Hi there. Does the AWS Autoscaler (PRO account, Web app) work?
I'm a bit confused how it should work. I'm able to run an EC2 instance via AWS Autoscaler but it doesn't process any queue items. Sometimes it terminates and spins up instances in a loop. In logs I see next message:
2024-01-09 17:48:38,707 - clearml.Auto-Scaler - INFO - Stuck worker spun down: 'dynamic_aws:clearml-autoscaler:g4dn.4xlarge:i-03c82eb66e06bb7ff'
Full example of logs:
2024-01-09 20:47:39
2024-01-09 17:47:37,176 - clearml.Auto-Scaler - INFO - Found 1 tasks in queue 'clearml_gpu_compute_queue'
2024-01-09 17:47:37,520 - clearml.Auto-Scaler - INFO - --- Cloud instances (1): i-03c82eb66e06bb7ff (regular)

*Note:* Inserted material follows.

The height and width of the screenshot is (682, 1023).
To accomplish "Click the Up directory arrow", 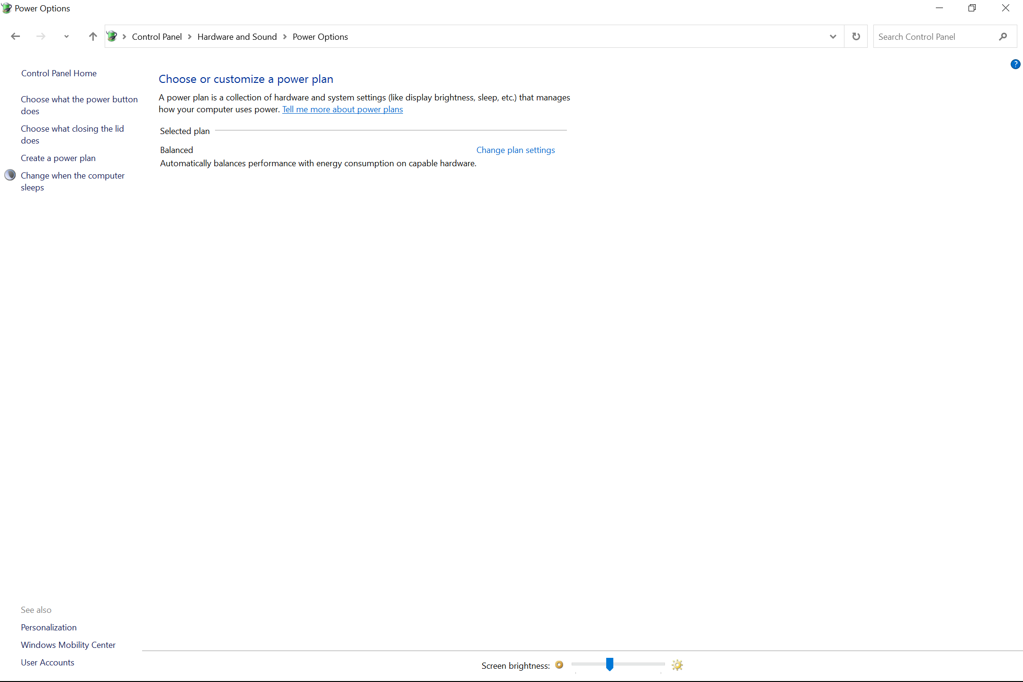I will (x=93, y=36).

2024-01-09 17:47:37,706 - clearml.Auto-Scaler - INFO - Idle for 60.00 seconds
2024-01-09 20:48:39
2024-01-09 17:48:38,205 - clearml.Auto-Scaler - INFO - Spinning down stuck worker dynamic_aws:clearml-autoscaler:g4dn.4xlarge:i-03c82eb66e06bb7ff from stale_spun
2024-01-09 17:48:38,707 - clearml.Auto-Scaler - INFO - Stuck worker spun down: 'dynamic_aws:clearml-autoscaler:g4dn.4xlarge:i-03c82eb66e06bb7ff'
2024-01-09 17:48:39,075 - clearml.Auto-Scaler - INFO - Found 1 tasks in queue 'clearml_gpu_compute_queue'
2024-01-09 17:48:39,080 - clearml.Auto-Scaler - INFO - Spinning new instance resource='clearml-autoscaler', prefix='dynamic_aws', queue='clearml_gpu_compute_queue'
2024-01-09 17:48:39,080 - clearml.Auto-Scaler - INFO - Spinning up new instance in sunbnet subnet-03083b363bada22f4
2024-01-09 17:48:39,151 - clearml.Auto-Scaler - INFO - Creating regular instance for resource clearml-autoscaler
2024-01-09 17:48:39,459 - clearml.Auto-Scaler - INFO - --- Cloud instances (0):
2024-01-09 17:48:39,667 - clearml.Auto-Scaler - INFO - Idle for 60.00 seconds
2024-01-09 20:48:45
2024-01-09 17:48:40,541 - clearml.Auto-Scaler - INFO - New instance i-0e37b32eea9052cde listening to clearml_gpu_compute_queue queue
2024-01-09 20:49:45
2024-01-09 17:49:40,415 - clearml.Auto-Scaler - INFO - Found 1 tasks in queue 'clearml_gpu_compute_queue'
2024-01-09 17:49:40,775 - clearml.Auto-Scaler - INFO - --- Cloud instances (1): i-0e37b32eea9052cde (regular)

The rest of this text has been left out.